In Ghana, a constructed wetland system could cost between $10,000 and $30,000 per hectare of treatment area, depending on the complexity of the system (Amponsah & Addo, 2020). However, this method requires significant space and careful design to ensure effectiveness.

Cost of Restoration for Ghana

The total cost of restoring Ghana’s contaminated environments is difficult to quantify, as it depends on the extent of contamination, the geographical spread of affected areas, and the methods used. However, estimates suggest that the cost of restoring Ghana's water bodies and soils affected by galamsey could run into billions of dollars. For example, restoring just 20% of the affected river basins could cost the government up to $400 million over a 10-year period, considering the need for ongoing monitoring, remediation efforts, and community engagement (Ministry of Environment, Science, Technology and Innovation, 2022).

International partnerships and donor funding will be crucial in financing the restoration efforts. The World Bank, the United Nations Environment Programme (UNEP), and other global organizations could play key roles in supporting Ghana’s efforts through technical assistance and funding.

Challenges in Restoration

Despite the urgency of the situation, several challenges make environmental restoration difficult:

1.High Cost of Technology and Expertise: Most remediation methods require specialized knowledge and equipment, which are often not readily available in Ghana.
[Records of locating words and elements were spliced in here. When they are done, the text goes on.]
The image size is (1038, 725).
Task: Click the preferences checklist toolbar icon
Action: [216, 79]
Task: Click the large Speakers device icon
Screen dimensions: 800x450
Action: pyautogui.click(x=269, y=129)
Importing technology and training local experts will require significant investment.

2.Enforcement of Regulations: Despite laws prohibiting illegal mining and requiring environmental restoration, enforcement remains weak. Many mining companies and illegal operators fail to comply with environmental standards, exacerbating the damage.
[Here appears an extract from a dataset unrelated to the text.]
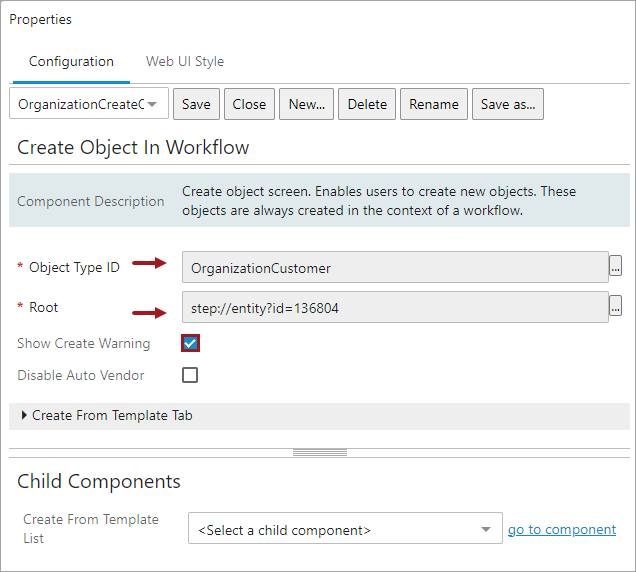Click the Rename button
The height and width of the screenshot is (572, 636).
tap(434, 104)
3.Community Involvement: Many local communities rely on galamsey for their livelihoods, making it difficult to shut down illegal operations without offering alternative sources of income. Engaging communities in restoration efforts is essential, but this requires education, employment opportunities, and financial support.
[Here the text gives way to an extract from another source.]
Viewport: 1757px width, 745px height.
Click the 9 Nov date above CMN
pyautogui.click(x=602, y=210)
4.Long Restoration Timelines: Even with the best methods, restoring water bodies and soils to their original state will take years if not decades. The long timeline can discourage sustained investment and public interest in the issue.

Conclusion

Restoring Ghana’s water bodies and soils contaminated by galamsey is an urgent but complex task. It requires a combination of phytoremediation, soil washing, bioremediation, and constructed wetlands, along with substantial financial investment. The costs, estimated to be in the hundreds of millions of dollars, make international cooperation and government commitment essential. While the restoration process is slow and costly, it is crucial for protecting public health, preserving biodiversity, and ensuring the long-term sustainability of Ghana’s natural resources.

References

Amponsah, K., & Addo, A. (2020). Constructed wetlands for water treatment in West Africa: An emerging solution to water pollution. Journal of Environmental Management, 255, 109965.
Asiedu, S. (2022). The Role of Bioremediation in Tackling Environmental Pollution from Small-Scale Mining. Ghanaian Environmental Scientist Review, 18(2), 215-228.
Atta-Quayson, B. (2020). Heavy metal pollution from illegal mining in Ghana: Impacts and remediation strategies. African Journal of Environmental Studies, 9(4), 145-160.